The decision, following a cabinet meeting that lasted more than two hours, suggests May is prepared to join with U.S. President Donald Trump and French President Emmanuel Macron if military strikes are launched against Syria. While not explicitly endorsing military action, May’s ministers agreed she should continue to work with the two nations “to coordinate an international response.”
Although Britain has previously struck Islamic State targets in Iraq, it would be the country’s first military action against another state since 2011, when May’s predecessor, David Cameron, targeted Libya.
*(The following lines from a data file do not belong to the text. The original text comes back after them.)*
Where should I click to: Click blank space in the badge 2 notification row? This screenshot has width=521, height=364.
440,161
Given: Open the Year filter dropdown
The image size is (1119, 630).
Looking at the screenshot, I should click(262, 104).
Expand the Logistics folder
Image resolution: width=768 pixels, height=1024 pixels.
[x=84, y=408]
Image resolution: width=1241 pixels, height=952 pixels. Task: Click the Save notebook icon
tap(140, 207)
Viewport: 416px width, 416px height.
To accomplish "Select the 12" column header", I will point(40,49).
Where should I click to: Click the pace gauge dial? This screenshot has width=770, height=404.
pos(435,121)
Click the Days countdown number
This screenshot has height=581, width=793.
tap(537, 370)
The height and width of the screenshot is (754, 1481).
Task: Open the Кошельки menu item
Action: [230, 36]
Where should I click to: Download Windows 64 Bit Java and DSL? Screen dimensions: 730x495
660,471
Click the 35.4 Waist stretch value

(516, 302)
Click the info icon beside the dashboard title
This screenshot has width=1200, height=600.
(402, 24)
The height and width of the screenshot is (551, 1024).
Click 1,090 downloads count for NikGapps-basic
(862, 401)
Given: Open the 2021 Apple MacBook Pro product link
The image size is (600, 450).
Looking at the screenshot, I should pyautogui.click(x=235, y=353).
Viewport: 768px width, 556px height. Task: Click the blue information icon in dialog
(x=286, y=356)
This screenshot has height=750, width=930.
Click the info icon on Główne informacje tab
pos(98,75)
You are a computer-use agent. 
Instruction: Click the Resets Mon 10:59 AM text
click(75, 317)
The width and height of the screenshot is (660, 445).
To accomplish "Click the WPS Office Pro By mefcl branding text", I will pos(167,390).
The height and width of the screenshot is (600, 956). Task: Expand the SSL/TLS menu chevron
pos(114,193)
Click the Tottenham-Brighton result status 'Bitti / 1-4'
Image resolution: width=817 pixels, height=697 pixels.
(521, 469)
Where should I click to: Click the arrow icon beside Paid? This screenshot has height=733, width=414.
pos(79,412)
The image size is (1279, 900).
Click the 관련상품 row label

May, as premier, can unilaterally declare war if she wants to, without consulting her cabinet. In practice, however, ever since Tony Blair set a precedent by seeking a vote to authorize the war in Iraq, British prime ministers have sought the permission of Parliament. Opposition parties have pressured May to follow that relatively recent convention. Main opposition Labour Party leader Jeremy Corbyn said on Thursday that “there has to be a proper process of consultation.’’
“Cabinet on its own should not be making this decision,’’ Corbyn said in a Sky News interview before the cabinet decision. “Parliament must be consulted on this.’’
The Scottish National Party, the U.K.’s third-biggest, on Thursday demanded an emergency session of Parliament, which is on recess this week. Its Westminster leader, Ian Blackford, told BBC Radio that May would have “no majority or mandate for military action” if there was an attempt to bypass Parliament.
The danger for May if she goes to Parliament is that lawmakers could reject the prospect of military action, as it did in 2013 when Cameron unexpectedly lost a similar vote on Syria.
The possibility of a Parliamentary vote is complicated by the lawmakers’ recess. Parliament has been called into emergency session 29 times since 1948 and, at its quickest, that process has taken a day. Alternatively, if the U.S. and its allies launch a strike before Parliament returns next week, May could still participate and seek retroactive approval from lawmakers.
With tensions high in the Middle East, Trump planned to meet with his national security team Thursday to discuss his options in Syria, saying “We’re looking very very seriously, very closely at that whole situation, and we’ll see what happens folks, we’ll see what happens. It’s too bad that the world puts us in a position like that.”